Oh some other cool news, the magazine I've been writing for, DStripped, has gone print! A few of my articles (including a couple on myself, most recently an article about love after loss) will be in the magazine. I'm really, really excited to be published in print. This is a super big deal for me and fulfilling one of my life-long dreams to be a published writer. If you really love me (or you really love DStripped... or both!) head over to the website and order your copy today (hint hint... haha just kidding).

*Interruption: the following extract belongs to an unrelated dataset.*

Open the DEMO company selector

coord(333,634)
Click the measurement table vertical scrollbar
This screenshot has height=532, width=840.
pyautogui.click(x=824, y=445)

Well I've got the house to myself tonight, the baby's already in bed so I think it's time I order some movies on demand, make myself a bowl of ice cream, and completely veg out. I'm certain this will help the non-motivation and the waist-line... NOT... oh and hey, looks like I found some words ;)

Just Because

Just because I've been happier these days, doesn't mean I'm not sad anymore. I miss him so much, so very very much. There are still moments that I don't think I can do it a second longer. I still have the times where I think I can not live here without him and I wonder how I keep drawing breath. I fight through those moments. I don't imagine they will ever go away. I don't think I really want them to. I don't want to hurt, but when I have those moments I also remember how much I love him. How deep our love was. And how ever lasting our love is and always will be. No matter what. Tomorrow is our wedding anniversary. It would have been 2 years this year. Two years since I said I Do to the love of my life. Until death do us part. I still think back on how we never thought that parting could be so soon. I don't know what I'm going to do tomorrow. Most likely, I will go to the beach. That seems to be the standard when I need my Jonny time. There are times when I'm at the beach that I can feel him so close that I can close my eyes and reach out and touch him, right next to me. We didn't even get to celebrate one year together, and now I celebrate these anniversaries alone. But celebrate I will. Because I will love that man with every inch of my being until I die, no matter what.

I love you Jonny Porto, my love, my Stinky. I miss you more than I can put in to words. Thank you for choosing me to be your wife. Happy anniversary, almost, my angel.